District C council member Freddie King III asked Kirkpatrick about Woodfork’s potential role at NOPD. Kirkpatrick said she wants Woodfork on her team — if Woodfork wants to be on the team — but Kirkpatrick offered no details as to what that meant. King drilled down, asking about Woodfork’s rank and salary.

Woodfork earned $188,000 as interim superintendent. King said he didn’t want it reduced.

It has been reduced, however, as it should be. Less responsibility, less pay.

With a base salary combined with experience calculations, Woodfork now earns $172,787 a year as a two-star deputy. No other two-star deputy earns more than $148,859. Hans Ganthier, the only three-star deputy, earns $160,377.

Kirkpatrick earned $337,000 annually in Oakland. That’s what she’s making in New Orleans while in the interim job, and that's what she'll make if confirmed.

As part of the search process, the council unanimously agreed in advance to increase the new chief's salary by about 50% to attract strong candidates for the job.

Among her strengths, Kirkpatrick counted bias and diversity training, being a change agent and an ability to recruit and retain good cops.

She wants a new NOPD marketing plan, with an emphasis on social media, and she wants to waive the $55 fee to take the department test outside of the city.

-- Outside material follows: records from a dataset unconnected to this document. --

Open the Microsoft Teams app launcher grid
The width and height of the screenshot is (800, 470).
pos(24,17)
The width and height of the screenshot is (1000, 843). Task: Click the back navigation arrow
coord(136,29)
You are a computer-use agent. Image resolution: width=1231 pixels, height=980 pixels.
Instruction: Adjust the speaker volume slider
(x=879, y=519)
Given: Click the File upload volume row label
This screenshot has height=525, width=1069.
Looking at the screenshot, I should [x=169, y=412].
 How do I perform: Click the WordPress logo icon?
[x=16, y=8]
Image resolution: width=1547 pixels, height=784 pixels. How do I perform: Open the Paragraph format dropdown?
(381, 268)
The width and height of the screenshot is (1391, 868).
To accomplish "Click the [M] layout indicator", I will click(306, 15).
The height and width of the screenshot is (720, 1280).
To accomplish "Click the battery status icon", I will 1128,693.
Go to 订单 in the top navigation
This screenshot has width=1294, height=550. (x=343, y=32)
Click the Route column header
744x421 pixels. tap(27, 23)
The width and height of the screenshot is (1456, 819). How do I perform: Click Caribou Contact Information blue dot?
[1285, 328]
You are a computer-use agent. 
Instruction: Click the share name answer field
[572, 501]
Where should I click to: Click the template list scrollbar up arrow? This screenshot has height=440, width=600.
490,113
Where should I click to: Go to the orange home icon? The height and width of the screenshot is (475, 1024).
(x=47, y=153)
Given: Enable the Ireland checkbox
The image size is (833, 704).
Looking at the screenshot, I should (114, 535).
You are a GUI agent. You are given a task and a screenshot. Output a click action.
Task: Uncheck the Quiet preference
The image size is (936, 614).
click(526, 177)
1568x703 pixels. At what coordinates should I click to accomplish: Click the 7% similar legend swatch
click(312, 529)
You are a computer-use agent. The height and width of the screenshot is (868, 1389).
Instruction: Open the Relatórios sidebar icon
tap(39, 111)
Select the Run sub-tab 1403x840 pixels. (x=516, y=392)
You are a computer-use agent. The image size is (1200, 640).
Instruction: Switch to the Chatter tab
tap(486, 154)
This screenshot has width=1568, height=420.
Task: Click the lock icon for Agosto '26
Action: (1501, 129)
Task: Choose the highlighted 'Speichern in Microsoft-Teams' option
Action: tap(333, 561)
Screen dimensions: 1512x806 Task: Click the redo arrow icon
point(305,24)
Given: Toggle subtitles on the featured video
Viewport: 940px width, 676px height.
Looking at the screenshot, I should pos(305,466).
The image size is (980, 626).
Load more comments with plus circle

She also wants to prepare candidates by developing guides and practice tests.

For hiring and retention, she proposes offering day care as a part of providing a better quality of life for NOPD employees.

She’s evaluating the department’s organizational structure — without changes for at least 90 days — but she thinks realigning recruiting, the training academy and the field training officer program under one commander could make sense.

Kirkpatrick also has met with U.S. District Judge Susie Morgan about the federal consent decree. She says she wants to work cooperatively to address the 81 paragraphs that show NOPD out of compliance.

Kirkpatrick showed a willingness to be frank when District B council member Lesli Harris asked whether she agreed that the police chief should be in charge of a mayoral violent crime task force rather than a 911/311 director with no law enforcement background. Kirkpatrick said that she’d prefer that a captain closer to the workload head such a group — but that she'd attend each meeting.

Kirkpatrick promised council members that she’ll meet with each of them — one on one — monthly to discuss what they’re hearing and seeing in their districts. After being blasted by citizens, Kirkpatrick walked over to them, asking to learn more about their concerns.

There are a number of things I wish had gone differently, but this is where we are. The mayor has nominated someone who, by most accounts, will do well. 

The council should approve Kirkpatrick, though council member Oliver Thomas said he will cast a protest "no" vote. He feels Woodfork, who is Black, did all she was asked to do, and Black boys and girls need to see support and success.

If the council fails to confirm, we'll have to endure another monthslong search, leaving the department uncertain about its future. And that would be on the council. 

It's time to put Kirkpatrick to work.